JSTトッププレス一覧科学技術振興機構報 第481号 > <用語解説>

<用語解説>

注1)対症療法
 軟骨損傷の対症療法として、軽度の症状に対しては消炎鎮痛剤やヒアルロン酸などによる薬物療法、重篤な損傷に対しては骨軟骨柱移植や人工関節置換などによる手術療法が、それぞれ用いられてきた。薬物療法は原因となる軟骨損傷を根治するものではなく、治療を止めると症状が再発するという問題点があった。人工関節には耐用年数があり、永続的な治療とはなり得なかった。また、骨軟骨柱移植では移植部位の軟骨形状が再形成されないこと、移植片採取後の箇所に欠損が残ること、治療が移植片を採取する量に制限されること、などの問題点が指摘されていた。

注2)アテロコラーゲン
 コラーゲン分子の両端(テロペプチドと呼ばれる部分)を酵素で切断したのち、これを除去して精製したコラーゲンのこと。テロペプチドは種差が大きく抗原性の原因となるが、アテロコラーゲンはテロペプチド部分を除去しているため、抗原性が低くなる。
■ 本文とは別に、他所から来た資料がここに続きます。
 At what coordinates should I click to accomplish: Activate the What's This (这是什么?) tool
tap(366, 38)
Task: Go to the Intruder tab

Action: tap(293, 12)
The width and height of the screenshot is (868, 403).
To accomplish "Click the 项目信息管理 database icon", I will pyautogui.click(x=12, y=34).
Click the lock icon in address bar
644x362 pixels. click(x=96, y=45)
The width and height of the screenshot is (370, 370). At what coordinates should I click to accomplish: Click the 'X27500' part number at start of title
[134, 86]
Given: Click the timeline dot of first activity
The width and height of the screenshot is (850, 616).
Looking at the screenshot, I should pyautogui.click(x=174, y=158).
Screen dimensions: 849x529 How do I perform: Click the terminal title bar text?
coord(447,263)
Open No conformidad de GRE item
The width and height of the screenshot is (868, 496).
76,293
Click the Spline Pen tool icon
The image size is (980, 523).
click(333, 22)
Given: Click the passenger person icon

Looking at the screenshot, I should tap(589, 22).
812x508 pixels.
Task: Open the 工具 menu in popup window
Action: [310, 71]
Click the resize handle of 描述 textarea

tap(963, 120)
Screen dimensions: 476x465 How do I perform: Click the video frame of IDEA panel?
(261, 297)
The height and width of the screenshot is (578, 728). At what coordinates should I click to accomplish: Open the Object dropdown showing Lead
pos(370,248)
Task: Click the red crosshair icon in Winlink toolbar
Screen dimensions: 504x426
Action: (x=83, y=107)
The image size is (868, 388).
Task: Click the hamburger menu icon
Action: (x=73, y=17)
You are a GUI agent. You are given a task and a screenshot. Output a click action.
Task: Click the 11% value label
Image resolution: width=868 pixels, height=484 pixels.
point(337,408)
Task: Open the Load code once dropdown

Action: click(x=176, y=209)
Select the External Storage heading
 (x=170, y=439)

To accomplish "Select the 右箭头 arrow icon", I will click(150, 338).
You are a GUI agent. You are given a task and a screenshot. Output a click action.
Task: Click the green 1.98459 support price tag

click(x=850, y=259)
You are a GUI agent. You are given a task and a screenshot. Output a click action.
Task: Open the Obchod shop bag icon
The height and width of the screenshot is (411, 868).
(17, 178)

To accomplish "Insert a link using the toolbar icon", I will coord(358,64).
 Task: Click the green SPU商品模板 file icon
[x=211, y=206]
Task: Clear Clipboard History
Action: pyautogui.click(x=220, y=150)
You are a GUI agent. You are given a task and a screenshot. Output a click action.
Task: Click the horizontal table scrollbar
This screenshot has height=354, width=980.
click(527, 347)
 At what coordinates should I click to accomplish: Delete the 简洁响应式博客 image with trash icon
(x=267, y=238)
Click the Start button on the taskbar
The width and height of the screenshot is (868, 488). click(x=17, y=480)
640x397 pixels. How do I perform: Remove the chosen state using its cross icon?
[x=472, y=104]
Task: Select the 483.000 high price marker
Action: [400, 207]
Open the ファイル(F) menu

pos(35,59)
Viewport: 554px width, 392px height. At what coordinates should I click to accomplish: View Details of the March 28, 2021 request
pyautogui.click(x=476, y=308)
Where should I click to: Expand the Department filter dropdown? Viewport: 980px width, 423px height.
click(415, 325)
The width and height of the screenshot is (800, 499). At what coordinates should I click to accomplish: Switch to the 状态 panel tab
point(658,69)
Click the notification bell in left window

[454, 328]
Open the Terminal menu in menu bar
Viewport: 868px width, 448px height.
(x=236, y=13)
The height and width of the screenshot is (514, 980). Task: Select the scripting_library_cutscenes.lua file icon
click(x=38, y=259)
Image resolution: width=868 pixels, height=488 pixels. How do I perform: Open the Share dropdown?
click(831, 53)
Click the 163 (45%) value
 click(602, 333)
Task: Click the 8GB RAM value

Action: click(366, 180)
コラーゲンは動物の体を構成する主要なたんぱく質であり、生体との適合性が非常に高いため、再生医療の支持体としてはポピュラーなものの1つである。本開発課題で使用しているアテロコラーゲンは、既に日本で医療機器として承認されており、形成外科や外科など臨床での使用実績も多い。

注3)三次元培養
 ゲルやスポンジ、高分子ポリマーなどの支持体に細胞を接着させ、立体的な構造を取らせて培養する培養方法。一般的な細胞の培養では、二次元(平面)で細胞を増殖させるが、軟骨細胞をこの方法で培養すると、軟骨細胞本来の性質を失ってしまうことが指摘されていた。三次元培養を行うことで、軟骨細胞本来の形質を維持したまま増殖することが可能となるうえ、軟骨細胞がゲルの中に入っている状態で移植されるため、患部への固定が確実に行えるなどの利点も大きい。

注4)自家培養軟骨移植
 本新技術では、軟骨を欠損した患者から少量採取した軟骨細胞を用いて培養軟骨を作製し、その患者本人に移植する。この方法は自家培養軟骨移植と呼ばれ、本人の細胞を用いることから免疫による拒絶反応がほとんどないという利点がある。